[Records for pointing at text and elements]
###

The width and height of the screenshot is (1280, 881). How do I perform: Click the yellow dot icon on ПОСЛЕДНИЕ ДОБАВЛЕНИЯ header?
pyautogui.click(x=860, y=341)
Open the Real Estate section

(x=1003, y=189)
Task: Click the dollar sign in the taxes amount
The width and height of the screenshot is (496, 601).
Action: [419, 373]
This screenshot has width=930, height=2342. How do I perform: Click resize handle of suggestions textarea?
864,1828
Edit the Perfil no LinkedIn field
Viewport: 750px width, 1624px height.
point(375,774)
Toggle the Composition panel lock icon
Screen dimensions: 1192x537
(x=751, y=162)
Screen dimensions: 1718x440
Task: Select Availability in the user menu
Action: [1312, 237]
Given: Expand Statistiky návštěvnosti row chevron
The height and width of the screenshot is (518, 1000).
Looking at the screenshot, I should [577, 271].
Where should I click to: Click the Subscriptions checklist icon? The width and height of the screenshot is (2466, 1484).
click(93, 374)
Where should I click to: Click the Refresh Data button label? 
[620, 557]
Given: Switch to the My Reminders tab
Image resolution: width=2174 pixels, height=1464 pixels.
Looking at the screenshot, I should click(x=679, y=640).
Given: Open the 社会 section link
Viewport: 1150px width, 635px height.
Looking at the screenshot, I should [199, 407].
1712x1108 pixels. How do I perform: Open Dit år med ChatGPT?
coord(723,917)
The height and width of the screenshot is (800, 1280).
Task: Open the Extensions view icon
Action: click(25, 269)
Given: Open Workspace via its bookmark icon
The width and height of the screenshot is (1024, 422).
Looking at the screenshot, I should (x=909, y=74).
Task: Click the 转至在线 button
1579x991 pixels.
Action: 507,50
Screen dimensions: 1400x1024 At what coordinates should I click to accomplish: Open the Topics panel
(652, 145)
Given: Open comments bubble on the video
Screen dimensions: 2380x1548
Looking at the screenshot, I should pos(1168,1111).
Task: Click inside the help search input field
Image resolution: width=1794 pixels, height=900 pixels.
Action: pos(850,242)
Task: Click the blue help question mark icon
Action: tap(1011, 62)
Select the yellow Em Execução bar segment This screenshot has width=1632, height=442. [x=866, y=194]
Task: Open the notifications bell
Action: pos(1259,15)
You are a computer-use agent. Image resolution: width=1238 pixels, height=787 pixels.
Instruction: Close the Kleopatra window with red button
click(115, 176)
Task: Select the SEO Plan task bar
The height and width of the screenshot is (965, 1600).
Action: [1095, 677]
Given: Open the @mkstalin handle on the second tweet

###

> [WHAT THIS TASK INVOLVES]:
Format every line of the records above as a JSON list of strings, with one string per line and blank lines omitted.

> [EXPECTED OUTPUT]:
[
  "The width and height of the screenshot is (1280, 881). How do I perform: Click the yellow dot icon on ПОСЛЕДНИЕ ДОБАВЛЕНИЯ header?",
  "pyautogui.click(x=860, y=341)",
  "Open the Real Estate section",
  "(x=1003, y=189)",
  "Task: Click the dollar sign in the taxes amount",
  "The width and height of the screenshot is (496, 601).",
  "Action: [419, 373]",
  "This screenshot has width=930, height=2342. How do I perform: Click resize handle of suggestions textarea?",
  "864,1828",
  "Edit the Perfil no LinkedIn field",
  "Viewport: 750px width, 1624px height.",
  "point(375,774)",
  "Toggle the Composition panel lock icon",
  "Screen dimensions: 1192x537",
  "(x=751, y=162)",
  "Screen dimensions: 1718x440",
  "Task: Select Availability in the user menu",
  "Action: [1312, 237]",
  "Given: Expand Statistiky návštěvnosti row chevron",
  "The height and width of the screenshot is (518, 1000).",
  "Looking at the screenshot, I should [577, 271].",
  "Where should I click to: Click the Subscriptions checklist icon? The width and height of the screenshot is (2466, 1484).",
  "click(93, 374)",
  "Where should I click to: Click the Refresh Data button label? ",
  "[620, 557]",
  "Given: Switch to the My Reminders tab",
  "Image resolution: width=2174 pixels, height=1464 pixels.",
  "Looking at the screenshot, I should click(x=679, y=640).",
  "Given: Open the 社会 section link",
  "Viewport: 1150px width, 635px height.",
  "Looking at the screenshot, I should [199, 407].",
  "1712x1108 pixels. How do I perform: Open Dit år med ChatGPT?",
  "coord(723,917)",
  "The height and width of the screenshot is (800, 1280).",
  "Task: Open the Extensions view icon",
  "Action: click(25, 269)",
  "Given: Open Workspace via its bookmark icon",
  "The width and height of the screenshot is (1024, 422).",
  "Looking at the screenshot, I should (x=909, y=74).",
  "Task: Click the 转至在线 button",
  "1579x991 pixels.",
  "Action: 507,50",
  "Screen dimensions: 1400x1024 At what coordinates should I click to accomplish: Open the Topics panel",
  "(652, 145)",
  "Given: Open comments bubble on the video",
  "Screen dimensions: 2380x1548",
  "Looking at the screenshot, I should pos(1168,1111).",
  "Task: Click inside the help search input field",
  "Image resolution: width=1794 pixels, height=900 pixels.",
  "Action: pos(850,242)",
  "Task: Click the blue help question mark icon",
  "Action: tap(1011, 62)",
  "Select the yellow Em Execução bar segment This screenshot has width=1632, height=442. [x=866, y=194]",
  "Task: Open the notifications bell",
  "Action: pos(1259,15)",
  "You are a computer-use agent. Image resolution: width=1238 pixels, height=787 pixels.",
  "Instruction: Close the Kleopatra window with red button",
  "click(115, 176)",
  "Task: Select the SEO Plan task bar",
  "The height and width of the screenshot is (965, 1600).",
  "Action: [1095, 677]",
  "Given: Open the @mkstalin handle on the second tweet"
]